**PASSAGE TO READ**
:::::

The Door to 106 flickr photo by cogdogblog shared under a Creative Commons (BY) license
You find them on dials

The Zenith At La Posada is Fixed on #DS106 Radio flickr photo by cogdogblog shared into the public domain using Creative Commons Public Domain Dedication (CC0)
I also made this into a DS106 assignment.
So it’s been 7 and a half years since that first 106 photo and I find, when I’m out, my secondary senses are usually noticing signs and addresses and license plates, as my brain seems tuned into looking for that pattern.
I think there is something to that noticing. It was one of the things I heard often after our DS106 photo activities (e.g. the “Photo Safari”) and daily creates is that participants just started paying more attention to the every day world around them. They started looking for converging lines and patterns in carpet and fonts on signs and creative window reflections.
Maybe there are some research studies out there about such benefits. There was one I came across recently– The daily digital practice as a form of self-care: Using photography for everyday well-being, but I think more about what it means for the brain, the thinking to be paying more attention to the world around us.
More like Alexandra Horowitz’s On Looking: A Walker’s Guide to the Art of Observation who became more aware of things she missed walking around New York City by spending time walking with various specialists.

:::::

Restate the post about noticing the world, starting at "The Zenith At" and ending at "for that pattern.", and substitute "exercise" for "assignment".

**SUPPLIED INFORMATION**
:::::

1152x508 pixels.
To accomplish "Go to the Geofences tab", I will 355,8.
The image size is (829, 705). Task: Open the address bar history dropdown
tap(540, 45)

:::::

**SOLVED PROBLEM**
The Zenith At La Posada is Fixed on #DS106 Radio flickr photo by cogdogblog shared into the public domain using Creative Commons Public Domain Dedication (CC0)
I also made this into a DS106 exercise.
So it’s been 7 and a half years since that first 106 photo and I find, when I’m out, my secondary senses are usually noticing signs and addresses and license plates, as my brain seems tuned into looking for that pattern.